Sam Potolicchio was named one of “America’s Best Professors” by the Princeton Review, the Future Leader of American Higher Education by the Association of Colleges and Universities, and winner of the OZY Educator Award as one of the six outstanding American educators. He was also profiled in a cover story on his leadership curriculum by Newsweek Japan as the “Best Professor in America”. Professor Potolicchio is President of the Preparing Global Leaders Forum and Distinguished University Professor, Department Chairman and Vice-Dean of the Faculty of Political Science at the Russian Presidential Academy of National Economy and Public Administration and teaches in the EMBA programs at the McDonough School of Business at Georgetown and at the Mannheim Business School (Germany). He is a visiting lecturer at University of Bologna (Italy).
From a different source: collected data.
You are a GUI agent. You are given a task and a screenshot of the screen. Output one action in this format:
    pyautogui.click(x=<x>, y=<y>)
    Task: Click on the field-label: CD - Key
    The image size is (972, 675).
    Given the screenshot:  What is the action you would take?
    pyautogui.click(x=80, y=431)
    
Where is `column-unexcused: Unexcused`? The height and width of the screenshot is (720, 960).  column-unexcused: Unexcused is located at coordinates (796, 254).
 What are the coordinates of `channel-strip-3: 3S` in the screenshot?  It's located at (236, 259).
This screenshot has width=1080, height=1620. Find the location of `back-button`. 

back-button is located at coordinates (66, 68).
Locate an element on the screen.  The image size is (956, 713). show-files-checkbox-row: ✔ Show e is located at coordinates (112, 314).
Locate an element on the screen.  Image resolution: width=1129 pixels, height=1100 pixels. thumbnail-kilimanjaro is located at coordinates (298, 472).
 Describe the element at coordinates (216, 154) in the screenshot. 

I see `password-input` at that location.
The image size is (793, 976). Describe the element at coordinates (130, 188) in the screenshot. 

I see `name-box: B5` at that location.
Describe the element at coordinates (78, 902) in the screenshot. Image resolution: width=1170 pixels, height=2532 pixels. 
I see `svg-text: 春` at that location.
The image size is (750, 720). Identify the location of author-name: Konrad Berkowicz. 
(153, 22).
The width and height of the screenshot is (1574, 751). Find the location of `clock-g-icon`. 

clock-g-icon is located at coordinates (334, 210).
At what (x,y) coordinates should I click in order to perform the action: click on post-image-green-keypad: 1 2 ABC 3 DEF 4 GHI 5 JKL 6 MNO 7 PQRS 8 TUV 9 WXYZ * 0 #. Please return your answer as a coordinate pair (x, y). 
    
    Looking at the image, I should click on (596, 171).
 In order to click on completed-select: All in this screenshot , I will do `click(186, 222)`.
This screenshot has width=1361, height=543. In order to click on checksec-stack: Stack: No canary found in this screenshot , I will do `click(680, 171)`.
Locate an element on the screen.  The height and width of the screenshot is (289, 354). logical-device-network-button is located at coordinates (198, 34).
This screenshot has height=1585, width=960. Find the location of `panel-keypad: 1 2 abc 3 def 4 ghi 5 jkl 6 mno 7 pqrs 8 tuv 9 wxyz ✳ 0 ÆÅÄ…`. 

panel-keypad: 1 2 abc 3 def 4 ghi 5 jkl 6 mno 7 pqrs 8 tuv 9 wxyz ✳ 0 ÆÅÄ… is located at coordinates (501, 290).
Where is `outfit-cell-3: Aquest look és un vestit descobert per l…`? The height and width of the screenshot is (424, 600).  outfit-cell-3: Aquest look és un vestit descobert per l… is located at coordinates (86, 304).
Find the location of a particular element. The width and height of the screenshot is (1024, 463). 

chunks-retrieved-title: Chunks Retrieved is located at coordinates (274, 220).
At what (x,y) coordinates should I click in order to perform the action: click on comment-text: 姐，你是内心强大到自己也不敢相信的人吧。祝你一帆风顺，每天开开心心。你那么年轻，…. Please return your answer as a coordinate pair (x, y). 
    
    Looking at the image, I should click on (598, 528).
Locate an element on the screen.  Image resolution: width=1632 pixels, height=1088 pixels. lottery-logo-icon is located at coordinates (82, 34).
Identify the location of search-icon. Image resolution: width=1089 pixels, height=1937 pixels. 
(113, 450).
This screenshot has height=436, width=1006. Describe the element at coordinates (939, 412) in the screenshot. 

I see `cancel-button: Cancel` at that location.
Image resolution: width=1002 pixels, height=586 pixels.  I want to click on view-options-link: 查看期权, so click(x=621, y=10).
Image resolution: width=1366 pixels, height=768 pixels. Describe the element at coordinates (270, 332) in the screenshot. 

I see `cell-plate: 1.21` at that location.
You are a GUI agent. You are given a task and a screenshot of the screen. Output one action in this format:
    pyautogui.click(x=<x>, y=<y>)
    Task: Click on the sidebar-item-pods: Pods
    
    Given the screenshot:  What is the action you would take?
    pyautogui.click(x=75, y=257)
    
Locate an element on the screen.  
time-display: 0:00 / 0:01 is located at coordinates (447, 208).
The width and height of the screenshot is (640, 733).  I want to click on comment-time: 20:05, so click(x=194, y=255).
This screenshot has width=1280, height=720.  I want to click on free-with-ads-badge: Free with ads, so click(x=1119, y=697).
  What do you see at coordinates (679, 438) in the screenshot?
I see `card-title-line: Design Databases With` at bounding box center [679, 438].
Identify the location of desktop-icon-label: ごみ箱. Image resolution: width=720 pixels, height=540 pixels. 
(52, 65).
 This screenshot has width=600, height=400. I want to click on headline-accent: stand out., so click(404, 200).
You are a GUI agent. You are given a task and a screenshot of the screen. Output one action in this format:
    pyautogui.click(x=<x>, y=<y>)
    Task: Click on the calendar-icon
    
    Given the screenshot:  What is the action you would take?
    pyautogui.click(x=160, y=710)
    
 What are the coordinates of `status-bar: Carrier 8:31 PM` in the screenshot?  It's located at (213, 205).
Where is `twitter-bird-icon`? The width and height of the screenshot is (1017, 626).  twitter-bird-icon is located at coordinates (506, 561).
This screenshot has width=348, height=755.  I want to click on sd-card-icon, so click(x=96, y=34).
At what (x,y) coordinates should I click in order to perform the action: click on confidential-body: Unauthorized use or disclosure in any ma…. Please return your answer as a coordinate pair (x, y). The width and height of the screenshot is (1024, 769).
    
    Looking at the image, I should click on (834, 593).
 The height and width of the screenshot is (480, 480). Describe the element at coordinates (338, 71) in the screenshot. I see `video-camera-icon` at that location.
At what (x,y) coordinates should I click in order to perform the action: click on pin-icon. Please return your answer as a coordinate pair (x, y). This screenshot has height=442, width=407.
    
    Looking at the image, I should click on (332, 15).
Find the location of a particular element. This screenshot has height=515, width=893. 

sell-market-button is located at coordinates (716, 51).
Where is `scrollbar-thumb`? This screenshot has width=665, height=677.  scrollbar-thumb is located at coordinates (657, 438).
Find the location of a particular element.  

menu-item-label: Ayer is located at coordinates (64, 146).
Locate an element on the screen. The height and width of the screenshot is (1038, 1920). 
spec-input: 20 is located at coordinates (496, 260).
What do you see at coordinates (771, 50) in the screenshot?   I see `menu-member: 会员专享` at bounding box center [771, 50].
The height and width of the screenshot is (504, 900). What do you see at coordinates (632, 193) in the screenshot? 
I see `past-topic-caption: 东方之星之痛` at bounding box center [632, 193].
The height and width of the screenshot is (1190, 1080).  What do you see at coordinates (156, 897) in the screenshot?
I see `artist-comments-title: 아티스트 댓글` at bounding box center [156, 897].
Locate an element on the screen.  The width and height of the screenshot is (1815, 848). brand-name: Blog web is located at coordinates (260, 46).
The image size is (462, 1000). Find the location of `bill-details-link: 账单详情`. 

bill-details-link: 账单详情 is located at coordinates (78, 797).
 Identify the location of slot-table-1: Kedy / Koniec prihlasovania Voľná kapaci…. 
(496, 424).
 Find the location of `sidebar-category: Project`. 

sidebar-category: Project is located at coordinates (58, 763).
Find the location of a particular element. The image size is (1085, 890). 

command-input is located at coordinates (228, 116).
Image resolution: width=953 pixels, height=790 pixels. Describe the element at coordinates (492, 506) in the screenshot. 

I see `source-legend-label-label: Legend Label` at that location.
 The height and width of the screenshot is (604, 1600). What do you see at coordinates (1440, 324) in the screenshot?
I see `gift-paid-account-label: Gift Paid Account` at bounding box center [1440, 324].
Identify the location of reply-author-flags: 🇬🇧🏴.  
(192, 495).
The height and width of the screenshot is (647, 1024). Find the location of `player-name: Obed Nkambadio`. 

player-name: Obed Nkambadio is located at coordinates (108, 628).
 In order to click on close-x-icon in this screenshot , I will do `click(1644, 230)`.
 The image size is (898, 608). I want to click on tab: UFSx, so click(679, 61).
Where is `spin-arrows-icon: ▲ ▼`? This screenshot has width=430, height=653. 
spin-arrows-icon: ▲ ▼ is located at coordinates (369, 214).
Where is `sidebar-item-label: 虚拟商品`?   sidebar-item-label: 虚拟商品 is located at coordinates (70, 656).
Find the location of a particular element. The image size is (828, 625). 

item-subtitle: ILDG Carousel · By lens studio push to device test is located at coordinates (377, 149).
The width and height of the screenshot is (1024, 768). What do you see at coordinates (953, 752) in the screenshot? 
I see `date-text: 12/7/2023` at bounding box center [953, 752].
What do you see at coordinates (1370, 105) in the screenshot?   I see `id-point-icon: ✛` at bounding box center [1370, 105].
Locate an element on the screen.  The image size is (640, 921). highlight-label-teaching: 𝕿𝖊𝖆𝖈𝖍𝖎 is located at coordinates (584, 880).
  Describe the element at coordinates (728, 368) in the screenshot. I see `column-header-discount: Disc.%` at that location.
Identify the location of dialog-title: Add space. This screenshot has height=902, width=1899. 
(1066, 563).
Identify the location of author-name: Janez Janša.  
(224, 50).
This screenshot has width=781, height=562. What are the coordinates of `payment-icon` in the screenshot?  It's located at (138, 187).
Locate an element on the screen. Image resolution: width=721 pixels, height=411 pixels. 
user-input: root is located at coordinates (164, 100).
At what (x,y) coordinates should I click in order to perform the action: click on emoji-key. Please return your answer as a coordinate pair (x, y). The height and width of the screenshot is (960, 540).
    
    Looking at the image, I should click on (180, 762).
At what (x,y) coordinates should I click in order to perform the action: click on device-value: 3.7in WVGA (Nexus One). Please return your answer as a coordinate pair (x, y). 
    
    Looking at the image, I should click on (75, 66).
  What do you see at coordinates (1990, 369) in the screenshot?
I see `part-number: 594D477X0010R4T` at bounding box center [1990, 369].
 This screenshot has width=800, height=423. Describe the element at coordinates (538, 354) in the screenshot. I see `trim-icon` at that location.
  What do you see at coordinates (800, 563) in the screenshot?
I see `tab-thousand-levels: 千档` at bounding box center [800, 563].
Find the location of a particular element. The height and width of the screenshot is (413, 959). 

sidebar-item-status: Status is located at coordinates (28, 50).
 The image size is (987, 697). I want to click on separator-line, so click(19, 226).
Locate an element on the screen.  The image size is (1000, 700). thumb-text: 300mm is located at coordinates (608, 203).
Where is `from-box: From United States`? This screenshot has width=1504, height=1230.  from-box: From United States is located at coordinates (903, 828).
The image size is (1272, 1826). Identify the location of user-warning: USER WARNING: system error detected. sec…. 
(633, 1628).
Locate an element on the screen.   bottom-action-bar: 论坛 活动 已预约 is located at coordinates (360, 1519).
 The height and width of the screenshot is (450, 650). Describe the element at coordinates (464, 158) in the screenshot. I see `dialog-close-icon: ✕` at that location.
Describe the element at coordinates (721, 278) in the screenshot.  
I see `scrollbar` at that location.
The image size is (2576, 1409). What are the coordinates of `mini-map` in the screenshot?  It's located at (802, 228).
Anna Celenza / Georgetown University
Music permeates our lives. Thanks to technology, it is always with us … via the radio, our smart phones, TV commercials, film music, even the streamed music at our local malls and favorite restaurants. Technology has made it easy for us to put music in the background. The goal of this lecture is to bring it front and center again.
As Professor Celenza will demonstrate, music does not simply reflect culture…it changes it. To demonstrate just how such changes come about, she will highlight three musical masterpieces that changed America. These include: a bawdy 18th-century drinking tune that eventually defined American patriotism, a 1930s ballad that fueled the need for the Civil Rights movement, and a 1980s pop album that changed American foreign policy.
Anna Celenza is the Thomas E. Caestecker Professor of Music at Georgetown University. She is the author of several books, including Jazz Italian Style: From Its Origins in New Orleans to Fascist Italy and Sinatra, and her most recent book, Music that Changed America. In addition to her scholarly work, she has served as a writer/commentator for NPR’s Performance Today and published eight award-winning children’s books, including Gershwin’s Rhapsody in Blue and Duke Ellington’s Nutcracker Suite. She has been featured on nationally syndicated radio and TV programs, including the BBC’s “Music Matters” and C-Span’s “Book TV.”